Nací cuando el mundo vivía la pugna bipolar, atómica: un planeta en el que la paz era imposible y la guerra improbable, según apostillaba Raymond Aron. La carrera espacial estaba comenzando tras el lanzamiento del Sputnik, una liza entre astronautas y cosmonautas, entre americanos y soviéticos. ¿Y España? ¿Qué hacía España? Este país (perdonadme) estaba fuera de sitio, fuera de órbita.
Nací cuando el twist comenzaba a imponerse entre los jóvenes americanos (según contamos Alejandro Lillo y yo en nuestro libro digital Young Americans. La cultura del rock). Siendo un muchachito de cuatro años me recuerdo moviéndome e imitando a mis mayores, deseosos de rozarse. Los adultos se agitaban con anhelo, inspeccionados por agentes de la Santa Madre Iglesia. Por entonces, el Régimen permanecía incorrupto y los españoles apenas jadeaban. Ya me entienden.

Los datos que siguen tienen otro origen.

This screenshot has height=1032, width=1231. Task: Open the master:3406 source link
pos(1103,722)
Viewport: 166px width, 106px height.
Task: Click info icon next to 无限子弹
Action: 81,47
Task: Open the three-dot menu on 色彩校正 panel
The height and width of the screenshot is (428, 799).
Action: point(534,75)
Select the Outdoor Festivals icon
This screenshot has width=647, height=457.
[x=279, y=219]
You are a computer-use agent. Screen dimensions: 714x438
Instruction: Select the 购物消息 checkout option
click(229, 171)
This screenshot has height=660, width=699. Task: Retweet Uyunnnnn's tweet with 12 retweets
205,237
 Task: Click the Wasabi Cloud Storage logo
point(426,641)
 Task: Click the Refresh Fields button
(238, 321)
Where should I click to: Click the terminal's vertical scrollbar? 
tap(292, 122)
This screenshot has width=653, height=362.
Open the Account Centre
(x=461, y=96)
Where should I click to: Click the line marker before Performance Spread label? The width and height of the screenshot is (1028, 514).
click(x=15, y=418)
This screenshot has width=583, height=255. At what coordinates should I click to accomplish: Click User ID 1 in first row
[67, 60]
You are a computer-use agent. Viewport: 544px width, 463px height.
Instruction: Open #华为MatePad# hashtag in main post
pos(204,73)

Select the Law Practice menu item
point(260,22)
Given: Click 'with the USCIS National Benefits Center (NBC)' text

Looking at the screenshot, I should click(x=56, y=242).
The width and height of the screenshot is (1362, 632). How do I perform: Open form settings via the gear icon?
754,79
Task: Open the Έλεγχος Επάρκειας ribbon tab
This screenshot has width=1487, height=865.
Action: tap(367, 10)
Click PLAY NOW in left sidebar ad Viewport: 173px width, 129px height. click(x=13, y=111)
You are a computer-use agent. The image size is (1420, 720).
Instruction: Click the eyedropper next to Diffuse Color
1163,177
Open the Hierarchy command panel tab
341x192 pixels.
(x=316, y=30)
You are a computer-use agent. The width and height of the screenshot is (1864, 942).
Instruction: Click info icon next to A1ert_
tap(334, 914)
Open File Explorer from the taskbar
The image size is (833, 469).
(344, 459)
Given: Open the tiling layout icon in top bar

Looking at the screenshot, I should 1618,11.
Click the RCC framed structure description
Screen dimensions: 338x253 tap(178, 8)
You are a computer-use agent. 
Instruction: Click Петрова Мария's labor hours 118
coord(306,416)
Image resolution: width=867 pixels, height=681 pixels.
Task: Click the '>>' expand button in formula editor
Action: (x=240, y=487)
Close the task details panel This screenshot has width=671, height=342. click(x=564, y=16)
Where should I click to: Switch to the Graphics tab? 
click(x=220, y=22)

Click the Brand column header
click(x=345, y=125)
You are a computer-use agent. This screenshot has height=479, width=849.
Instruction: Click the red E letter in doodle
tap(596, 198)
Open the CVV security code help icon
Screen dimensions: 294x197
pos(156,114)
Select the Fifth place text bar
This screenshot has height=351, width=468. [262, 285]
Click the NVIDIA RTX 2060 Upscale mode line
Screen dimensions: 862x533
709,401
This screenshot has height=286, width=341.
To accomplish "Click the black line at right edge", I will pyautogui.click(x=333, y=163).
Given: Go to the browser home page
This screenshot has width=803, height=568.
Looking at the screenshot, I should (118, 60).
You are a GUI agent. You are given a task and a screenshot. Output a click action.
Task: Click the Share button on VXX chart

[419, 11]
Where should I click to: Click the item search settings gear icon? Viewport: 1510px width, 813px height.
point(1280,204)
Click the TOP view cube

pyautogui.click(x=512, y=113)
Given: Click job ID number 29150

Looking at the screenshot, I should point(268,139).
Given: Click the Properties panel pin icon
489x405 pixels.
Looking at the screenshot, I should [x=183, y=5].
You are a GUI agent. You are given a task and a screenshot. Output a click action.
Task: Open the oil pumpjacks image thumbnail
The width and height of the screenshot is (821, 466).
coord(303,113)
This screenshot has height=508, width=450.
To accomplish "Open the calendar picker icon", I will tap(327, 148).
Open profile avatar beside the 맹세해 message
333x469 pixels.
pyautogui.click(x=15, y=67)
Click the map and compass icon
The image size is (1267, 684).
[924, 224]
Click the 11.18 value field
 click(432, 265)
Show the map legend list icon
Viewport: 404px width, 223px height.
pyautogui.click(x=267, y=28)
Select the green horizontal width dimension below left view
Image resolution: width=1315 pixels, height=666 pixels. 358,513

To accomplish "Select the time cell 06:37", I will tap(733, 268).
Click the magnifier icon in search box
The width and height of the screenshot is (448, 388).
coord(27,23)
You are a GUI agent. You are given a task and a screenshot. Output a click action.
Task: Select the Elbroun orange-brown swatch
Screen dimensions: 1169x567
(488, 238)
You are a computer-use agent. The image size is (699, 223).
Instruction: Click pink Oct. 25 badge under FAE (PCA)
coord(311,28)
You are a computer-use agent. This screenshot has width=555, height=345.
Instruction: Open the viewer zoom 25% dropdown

Hoy, el Mini ya no es un coche británico; es, por el contrario, un vehículo alemán de grandes dimensiones, un carro chic y de tamaño creciente: apenas cuenta en el mercado del orgullo inglés, tan achicado. El Partido Comunista de España es ahora una organización pequeña, prácticamente irrelevante, sin aura, en el mercado político. Y el dictador, siempre tan sañudo, ya está en el firmamento: tras haber ganado su carrera espacial, Francisco llegó allí, a los cielos, con el ánimo de organizar la vida como un campamento. Dios aún se está lamentando.
Actualmente disponemos de AVE, de televisiones de plasma y de pantallas de cristal líquido: vaya, que nos chorrea la tecnología. Tenemos ordenadores y smartphones. ¿Para qué? Para hablar, para comunicarnos. Contamos también con un presidente español prácticamente mudo e irrelevante. Sigue el consejo del Generalísimo: apenas se mete en política. No se le conocen vicios ni pecados. A Alberto, sí.
Tenemos felizmente una democracia inorgánica sin cabeza: una democracia sin cuerpo, defectuosa, con órganos malsanos, pero nos vamos apañando con un monarca insignificante o fulero, según Pilar Urbano. Otros, sin embargo, no se arreglan: se afanan a lo grande. Son los dueños del capital y del caletre. Mientras, qué quieren, yo estoy perdiendo la cabeza. Tengo anatomía, pero me falta cerebro.